Tourism Fuels World Economy

by Abigail Knowles Wolfe (BPRW)

Tourism Fuels World Economy
It’s no secret that certain landmarks across the world incite deep emotions in people who have only seen them in photographs. >From the Eiffel Tower to the Leaning Tower of Pisa to the Taj Mahal, we all have a few exotic places we are determined to see in our lifetimes. Tourism, it seems, fuels the world’s economy in ways beneficial to many and African Americans are no strangers to exotic travel locales.
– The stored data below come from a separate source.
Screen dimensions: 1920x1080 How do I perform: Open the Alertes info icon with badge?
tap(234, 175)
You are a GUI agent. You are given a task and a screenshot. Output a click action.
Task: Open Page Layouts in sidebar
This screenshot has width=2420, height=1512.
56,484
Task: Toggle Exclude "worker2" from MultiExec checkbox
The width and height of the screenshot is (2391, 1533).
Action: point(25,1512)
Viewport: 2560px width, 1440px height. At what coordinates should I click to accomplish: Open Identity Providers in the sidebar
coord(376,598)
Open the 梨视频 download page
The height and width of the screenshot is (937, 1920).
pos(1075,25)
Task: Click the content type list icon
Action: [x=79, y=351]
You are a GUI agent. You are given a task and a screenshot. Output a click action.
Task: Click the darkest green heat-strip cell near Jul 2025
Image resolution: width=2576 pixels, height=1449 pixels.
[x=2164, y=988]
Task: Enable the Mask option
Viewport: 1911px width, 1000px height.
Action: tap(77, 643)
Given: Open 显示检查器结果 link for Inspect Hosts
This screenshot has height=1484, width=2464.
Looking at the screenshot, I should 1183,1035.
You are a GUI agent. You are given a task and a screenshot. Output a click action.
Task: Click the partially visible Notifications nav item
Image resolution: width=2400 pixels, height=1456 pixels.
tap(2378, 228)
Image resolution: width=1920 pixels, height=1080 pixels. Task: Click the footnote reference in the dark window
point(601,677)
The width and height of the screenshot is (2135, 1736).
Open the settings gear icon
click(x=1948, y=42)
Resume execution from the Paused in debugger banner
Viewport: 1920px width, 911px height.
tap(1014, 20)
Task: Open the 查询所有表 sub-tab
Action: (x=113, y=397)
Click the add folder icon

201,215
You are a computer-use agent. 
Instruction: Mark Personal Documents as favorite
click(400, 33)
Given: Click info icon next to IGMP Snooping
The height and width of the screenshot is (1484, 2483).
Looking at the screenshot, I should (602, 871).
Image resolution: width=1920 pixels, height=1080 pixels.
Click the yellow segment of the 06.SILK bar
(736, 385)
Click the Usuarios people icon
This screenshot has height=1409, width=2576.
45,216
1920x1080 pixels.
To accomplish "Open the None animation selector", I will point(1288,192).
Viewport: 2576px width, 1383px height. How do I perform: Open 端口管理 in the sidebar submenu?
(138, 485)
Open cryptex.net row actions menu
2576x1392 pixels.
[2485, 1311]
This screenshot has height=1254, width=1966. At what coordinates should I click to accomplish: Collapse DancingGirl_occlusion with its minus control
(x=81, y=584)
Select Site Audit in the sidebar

Tourism can be a significant, even vital part of a local economy, especially smaller, or remote locations with little other industry available to inhabitants. Developing nations can be especially reliant on tourism as a means to improve their quality of life yet can lose out when foreign investors are responsible for the up front costs for construction of tourism infrastructure and facilities thus earning the majority of profits returned. A good way to help developing local economies is to attempt to patronize locally owned hotels, restaurants and shops.

The World Tourism Organization defines tourists as people traveling and staying outside of their everyday environment for leisure for not more than one consecutive year. Tourism is now a popular global leisure activity. According to World Bank assessments, tourism is the largest and most intensely developing of world industries boasting 842 million individuals traversing the globe in 2006. These numbers are only set to increase.

With so much to do and see it’s not such a small world after all! The options for tourism are limitless with destinations worldwide sure to suit everyone from the most adventurous to the most mild-mannered traveler.